From the data below, return the exact lines starting at the line containing "Tissue basah (15, 662)" and ending at the line containing "ayunan dan walker bayi (25, 716)", both included, and nothing else.

(Stored data entries)

- - - - - - -

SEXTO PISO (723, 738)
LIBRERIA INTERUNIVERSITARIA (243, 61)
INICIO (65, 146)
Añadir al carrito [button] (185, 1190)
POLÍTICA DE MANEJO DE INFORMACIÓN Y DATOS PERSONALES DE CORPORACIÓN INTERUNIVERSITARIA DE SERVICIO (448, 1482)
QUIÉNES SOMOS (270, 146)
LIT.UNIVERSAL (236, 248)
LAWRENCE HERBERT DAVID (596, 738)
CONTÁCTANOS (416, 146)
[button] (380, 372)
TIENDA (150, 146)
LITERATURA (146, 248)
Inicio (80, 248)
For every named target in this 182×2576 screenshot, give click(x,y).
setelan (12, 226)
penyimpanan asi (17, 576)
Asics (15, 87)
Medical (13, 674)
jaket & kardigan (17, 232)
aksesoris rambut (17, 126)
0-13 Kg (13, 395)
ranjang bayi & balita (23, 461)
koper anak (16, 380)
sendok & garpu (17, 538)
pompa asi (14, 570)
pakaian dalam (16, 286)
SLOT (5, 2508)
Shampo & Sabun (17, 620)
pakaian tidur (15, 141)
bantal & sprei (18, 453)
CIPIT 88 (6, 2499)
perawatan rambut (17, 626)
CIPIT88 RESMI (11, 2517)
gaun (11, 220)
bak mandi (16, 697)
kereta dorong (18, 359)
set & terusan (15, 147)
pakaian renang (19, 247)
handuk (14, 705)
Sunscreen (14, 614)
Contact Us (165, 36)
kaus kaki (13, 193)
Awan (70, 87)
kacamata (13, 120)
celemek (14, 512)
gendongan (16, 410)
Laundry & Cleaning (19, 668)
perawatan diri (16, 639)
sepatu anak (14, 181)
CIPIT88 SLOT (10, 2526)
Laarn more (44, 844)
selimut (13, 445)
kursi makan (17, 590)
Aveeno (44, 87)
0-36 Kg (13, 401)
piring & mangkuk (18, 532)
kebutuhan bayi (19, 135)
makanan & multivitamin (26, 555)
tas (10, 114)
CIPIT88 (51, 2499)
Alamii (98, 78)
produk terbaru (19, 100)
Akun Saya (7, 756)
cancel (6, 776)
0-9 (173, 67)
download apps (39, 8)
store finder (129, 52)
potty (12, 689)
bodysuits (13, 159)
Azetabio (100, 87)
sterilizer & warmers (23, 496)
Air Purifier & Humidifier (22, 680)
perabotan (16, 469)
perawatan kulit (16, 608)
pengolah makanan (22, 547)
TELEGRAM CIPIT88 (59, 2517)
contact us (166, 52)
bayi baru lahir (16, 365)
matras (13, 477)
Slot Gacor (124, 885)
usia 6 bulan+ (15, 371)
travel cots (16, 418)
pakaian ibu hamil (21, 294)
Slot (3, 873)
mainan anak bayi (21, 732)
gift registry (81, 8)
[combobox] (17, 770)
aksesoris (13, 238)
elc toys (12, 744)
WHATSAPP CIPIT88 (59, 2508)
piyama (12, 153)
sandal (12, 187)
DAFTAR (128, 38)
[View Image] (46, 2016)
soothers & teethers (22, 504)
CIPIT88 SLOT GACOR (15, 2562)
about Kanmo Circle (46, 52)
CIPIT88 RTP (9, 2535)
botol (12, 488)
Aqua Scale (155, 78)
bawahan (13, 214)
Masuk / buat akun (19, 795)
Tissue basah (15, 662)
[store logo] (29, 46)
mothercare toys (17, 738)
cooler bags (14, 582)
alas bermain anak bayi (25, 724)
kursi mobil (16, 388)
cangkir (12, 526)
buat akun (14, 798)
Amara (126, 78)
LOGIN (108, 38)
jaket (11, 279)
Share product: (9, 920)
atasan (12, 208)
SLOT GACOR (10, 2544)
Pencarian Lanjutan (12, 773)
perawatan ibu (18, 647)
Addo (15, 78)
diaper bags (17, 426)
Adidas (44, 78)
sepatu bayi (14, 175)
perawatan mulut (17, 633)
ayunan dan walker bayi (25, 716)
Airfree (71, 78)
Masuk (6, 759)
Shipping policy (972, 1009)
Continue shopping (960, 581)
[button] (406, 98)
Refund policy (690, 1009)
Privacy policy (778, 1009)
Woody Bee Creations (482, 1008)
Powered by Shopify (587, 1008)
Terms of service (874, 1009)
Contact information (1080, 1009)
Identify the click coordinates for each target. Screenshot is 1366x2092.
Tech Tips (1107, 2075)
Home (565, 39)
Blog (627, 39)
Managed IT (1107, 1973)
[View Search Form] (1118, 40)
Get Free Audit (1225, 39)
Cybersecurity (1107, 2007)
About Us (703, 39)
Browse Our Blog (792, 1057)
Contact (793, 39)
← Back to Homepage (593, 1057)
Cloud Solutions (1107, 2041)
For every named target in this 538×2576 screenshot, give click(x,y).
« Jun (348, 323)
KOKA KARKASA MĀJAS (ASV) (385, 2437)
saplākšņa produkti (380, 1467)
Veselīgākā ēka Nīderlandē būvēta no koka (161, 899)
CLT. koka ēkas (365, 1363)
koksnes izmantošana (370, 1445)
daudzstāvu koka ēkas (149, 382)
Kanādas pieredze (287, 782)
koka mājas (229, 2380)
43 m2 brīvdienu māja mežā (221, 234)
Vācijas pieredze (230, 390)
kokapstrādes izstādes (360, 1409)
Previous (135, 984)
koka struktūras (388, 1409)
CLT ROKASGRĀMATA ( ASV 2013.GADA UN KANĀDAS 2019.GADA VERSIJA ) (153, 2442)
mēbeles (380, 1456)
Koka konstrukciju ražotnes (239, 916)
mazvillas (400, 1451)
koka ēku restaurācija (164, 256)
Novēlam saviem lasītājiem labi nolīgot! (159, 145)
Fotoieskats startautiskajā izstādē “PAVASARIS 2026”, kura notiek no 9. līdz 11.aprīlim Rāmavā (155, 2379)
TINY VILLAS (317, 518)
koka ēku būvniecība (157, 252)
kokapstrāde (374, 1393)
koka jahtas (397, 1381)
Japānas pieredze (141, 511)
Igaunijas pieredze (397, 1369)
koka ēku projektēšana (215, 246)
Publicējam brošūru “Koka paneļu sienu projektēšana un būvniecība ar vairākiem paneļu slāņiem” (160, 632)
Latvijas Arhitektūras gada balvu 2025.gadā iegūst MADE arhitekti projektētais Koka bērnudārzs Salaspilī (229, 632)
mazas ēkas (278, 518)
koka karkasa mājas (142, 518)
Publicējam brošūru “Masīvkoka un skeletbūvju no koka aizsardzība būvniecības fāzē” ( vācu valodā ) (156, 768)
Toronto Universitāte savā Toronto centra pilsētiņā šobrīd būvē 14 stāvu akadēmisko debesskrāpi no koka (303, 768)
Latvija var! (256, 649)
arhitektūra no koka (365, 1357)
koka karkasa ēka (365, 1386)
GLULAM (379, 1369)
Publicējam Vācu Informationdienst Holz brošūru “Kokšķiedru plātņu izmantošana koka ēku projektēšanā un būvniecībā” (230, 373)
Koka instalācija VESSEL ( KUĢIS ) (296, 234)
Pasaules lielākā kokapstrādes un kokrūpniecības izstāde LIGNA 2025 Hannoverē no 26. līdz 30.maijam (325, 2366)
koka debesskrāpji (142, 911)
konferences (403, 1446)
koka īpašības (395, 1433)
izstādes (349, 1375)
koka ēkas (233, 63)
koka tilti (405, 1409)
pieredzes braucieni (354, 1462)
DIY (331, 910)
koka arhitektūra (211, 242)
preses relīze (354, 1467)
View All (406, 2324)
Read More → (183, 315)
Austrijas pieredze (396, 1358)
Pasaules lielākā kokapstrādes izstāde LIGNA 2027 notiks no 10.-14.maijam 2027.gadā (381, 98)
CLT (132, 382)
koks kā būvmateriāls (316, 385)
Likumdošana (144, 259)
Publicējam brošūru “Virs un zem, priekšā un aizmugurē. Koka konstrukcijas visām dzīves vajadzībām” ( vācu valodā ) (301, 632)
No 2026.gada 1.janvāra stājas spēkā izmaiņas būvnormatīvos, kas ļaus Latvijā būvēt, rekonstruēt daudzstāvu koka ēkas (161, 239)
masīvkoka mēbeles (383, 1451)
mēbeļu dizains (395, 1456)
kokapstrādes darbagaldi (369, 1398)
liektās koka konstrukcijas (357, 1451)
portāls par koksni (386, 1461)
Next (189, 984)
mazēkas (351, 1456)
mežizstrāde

- - - - - - -

- Task output -
Tissue basah (15, 662)
[store logo] (29, 46)
mothercare toys (17, 738)
cooler bags (14, 582)
alas bermain anak bayi (25, 724)
kursi mobil (16, 388)
cangkir (12, 526)
buat akun (14, 798)
Amara (126, 78)
LOGIN (108, 38)
jaket (11, 279)
Share product: (9, 920)
atasan (12, 208)
SLOT GACOR (10, 2544)
Pencarian Lanjutan (12, 773)
perawatan ibu (18, 647)
Addo (15, 78)
diaper bags (17, 426)
Adidas (44, 78)
sepatu bayi (14, 175)
perawatan mulut (17, 633)
ayunan dan walker bayi (25, 716)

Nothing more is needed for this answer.